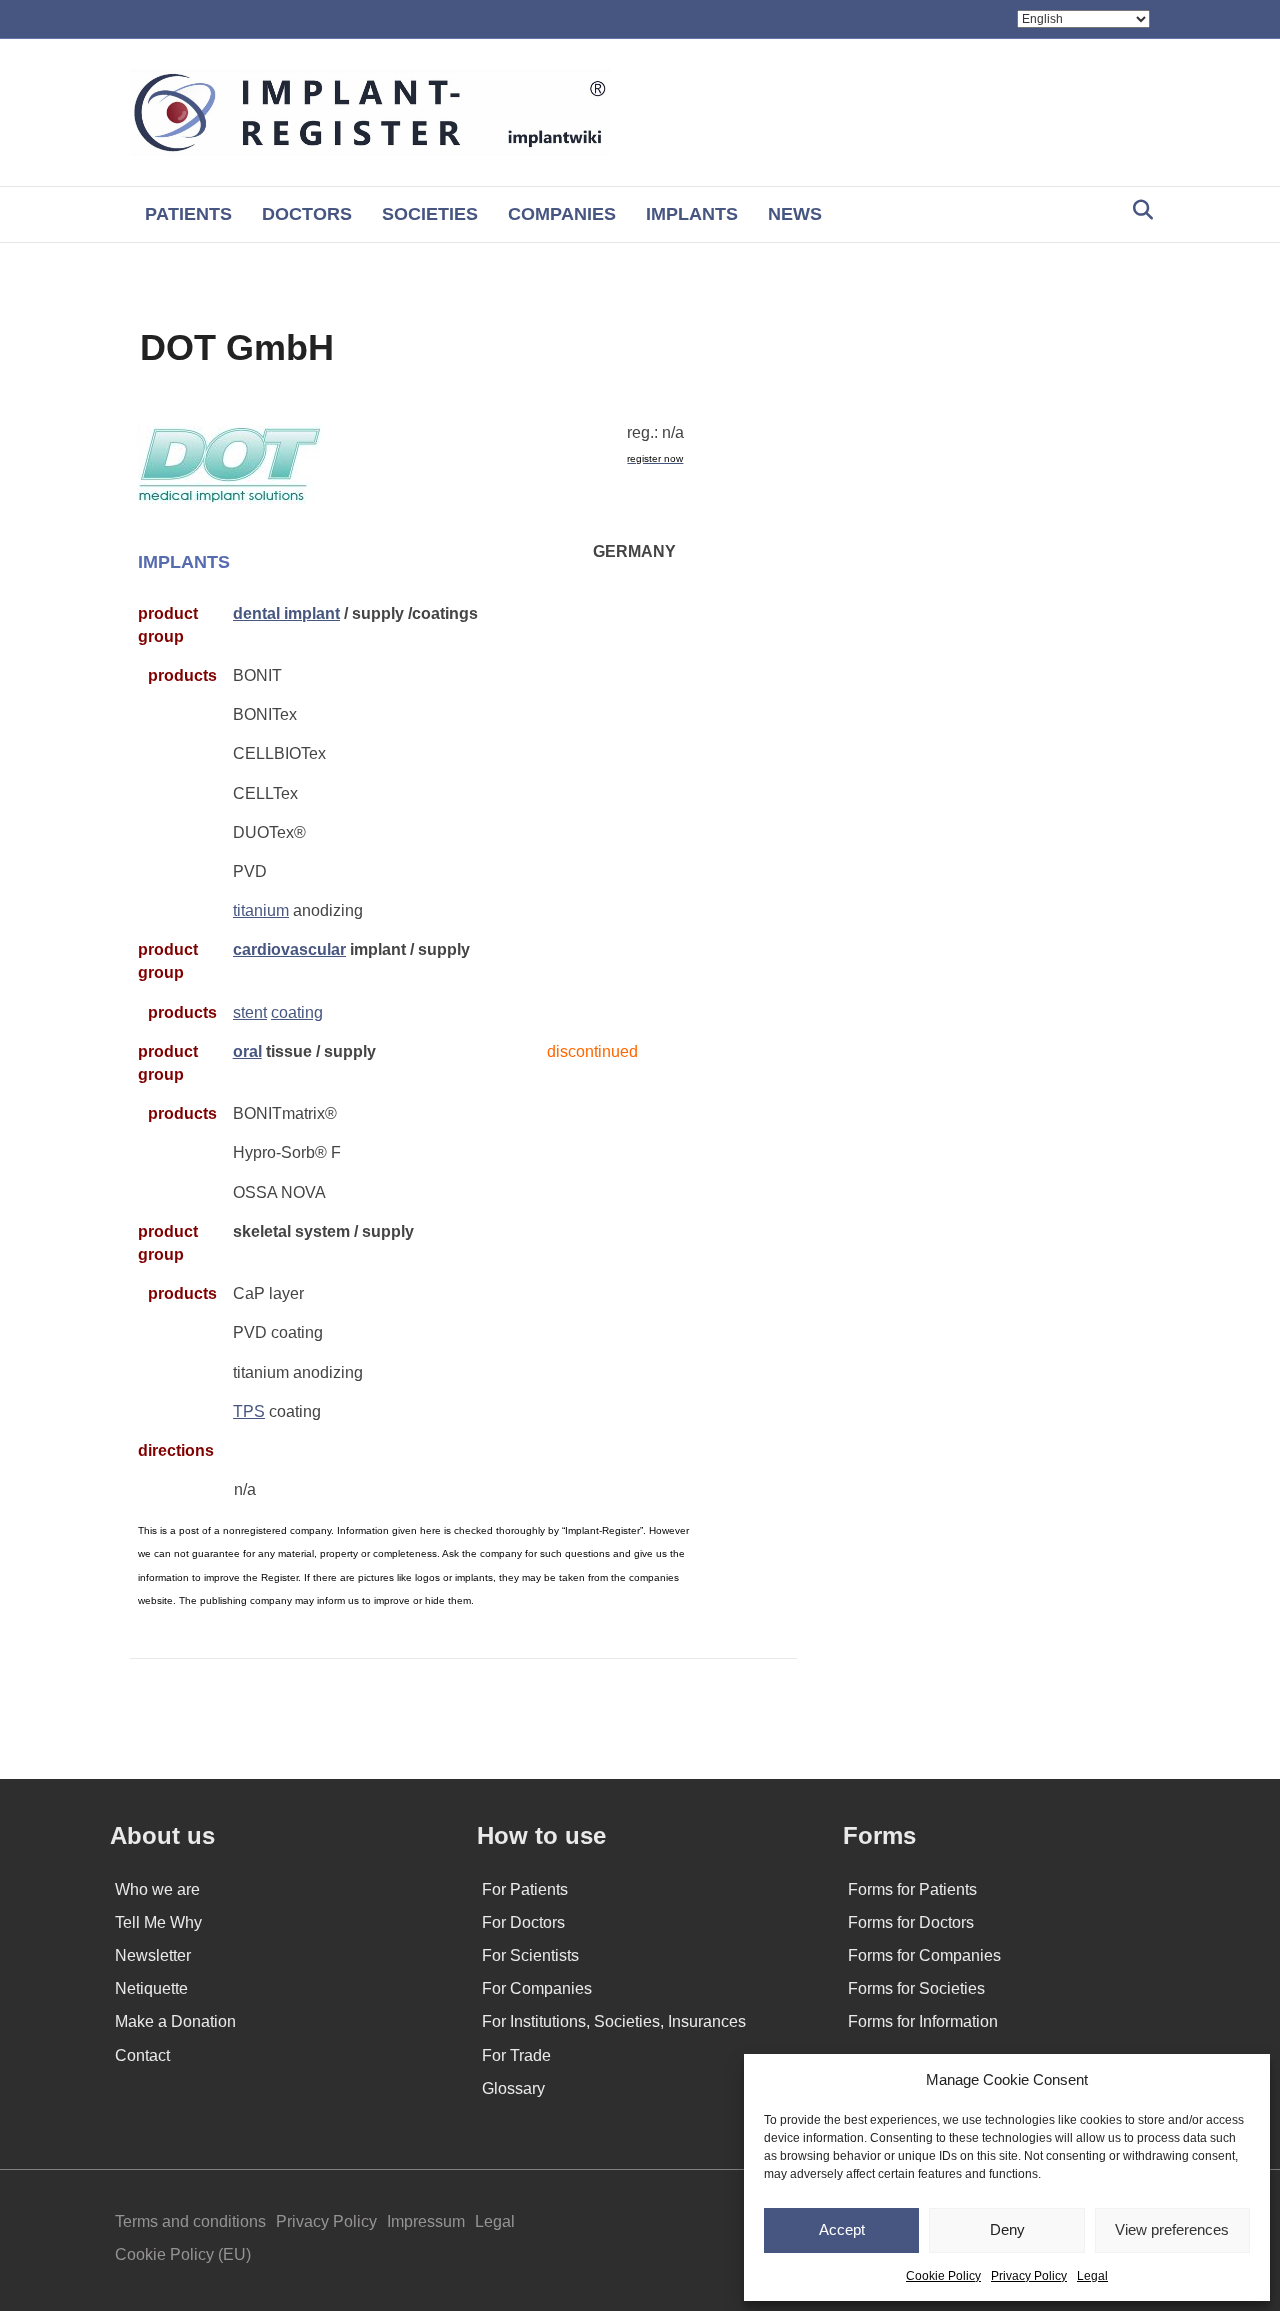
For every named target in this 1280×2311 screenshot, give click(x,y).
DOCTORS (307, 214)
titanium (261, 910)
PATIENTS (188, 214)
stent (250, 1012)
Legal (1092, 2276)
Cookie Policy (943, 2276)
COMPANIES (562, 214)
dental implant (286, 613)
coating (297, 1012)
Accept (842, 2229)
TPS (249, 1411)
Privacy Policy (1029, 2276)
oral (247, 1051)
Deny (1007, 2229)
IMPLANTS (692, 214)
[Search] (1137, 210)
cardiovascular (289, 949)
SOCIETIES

=== Action item ===
Write the material above out again exactly. Omit every image.

=== Answer to this problem ===
For every named target in this 1280×2311 screenshot, give click(x,y).
DOCTORS (307, 214)
titanium (261, 910)
PATIENTS (188, 214)
stent (250, 1012)
Legal (1092, 2276)
Cookie Policy (943, 2276)
COMPANIES (562, 214)
dental implant (286, 613)
coating (297, 1012)
Accept (842, 2229)
TPS (249, 1411)
Privacy Policy (1029, 2276)
oral (247, 1051)
Deny (1007, 2229)
IMPLANTS (692, 214)
[Search] (1137, 210)
cardiovascular (289, 949)
SOCIETIES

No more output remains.